L’epidemia di Coronavirus continua a correre imperterrita e la Francia decide di chiudere le frontiere e di incominciare un terzo lockdown. La decisione è stata presa dal Primo Ministro, Jean Castex, che, come riporta il quotidiano La Repubblica nella sua edizione on-line, “Qualsiasi ingresso e uscita dal nostro territorio verso o da un Paese al di fuori dell’Unione Europea sarà vietata, tranne che per motivi impellenti, a partire da domenica“.
Domani sera, 31 gennaio, è altamente probabile che Emmanuel Macron annunci un’altra chiusura totale, dettata dalla paura della pericolosissima variante inglese, che si sta diffondendo anche ben oltre il Regno Unito.
Attualmente, la Francia registra 18-20mila casi di coronavirus al giorno, un valore certamente non altissimo (aveva superato i 50mila), ma oramai stabile da diverse settimane. In realtà, il lock-down in arrivo potrebbe essere “ibrido“, nel senso che dovrebbe rimanere rigido per anziani e pensionati, mentre concedere qualche libertà in più ai giovani, soprattutto in campo universitario e scolastico, con possibili spostamenti locali permessi.

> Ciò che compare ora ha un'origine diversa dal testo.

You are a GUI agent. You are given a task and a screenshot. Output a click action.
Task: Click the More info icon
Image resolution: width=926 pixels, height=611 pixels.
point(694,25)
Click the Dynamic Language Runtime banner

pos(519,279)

Intanto prosegue a tappeto la campagna vaccinale, dopo che lo stato francese era partito con estremo ritardo: il premier guarda con ammirazione la rapidità delle vaccinazioni inglesi, ma adotta un certo sospetto nella scelta discutibile di adoperare una sola dose, anziché le due raccomandate dalla Pfizer. A tal proposito, raccomanda vivamente di seguire strettamente i protocolli delle case farmaceutiche produttrici, in quanto, anche se più a rilento, la copertura della popolazione dovrebbe esser pian piano garantita.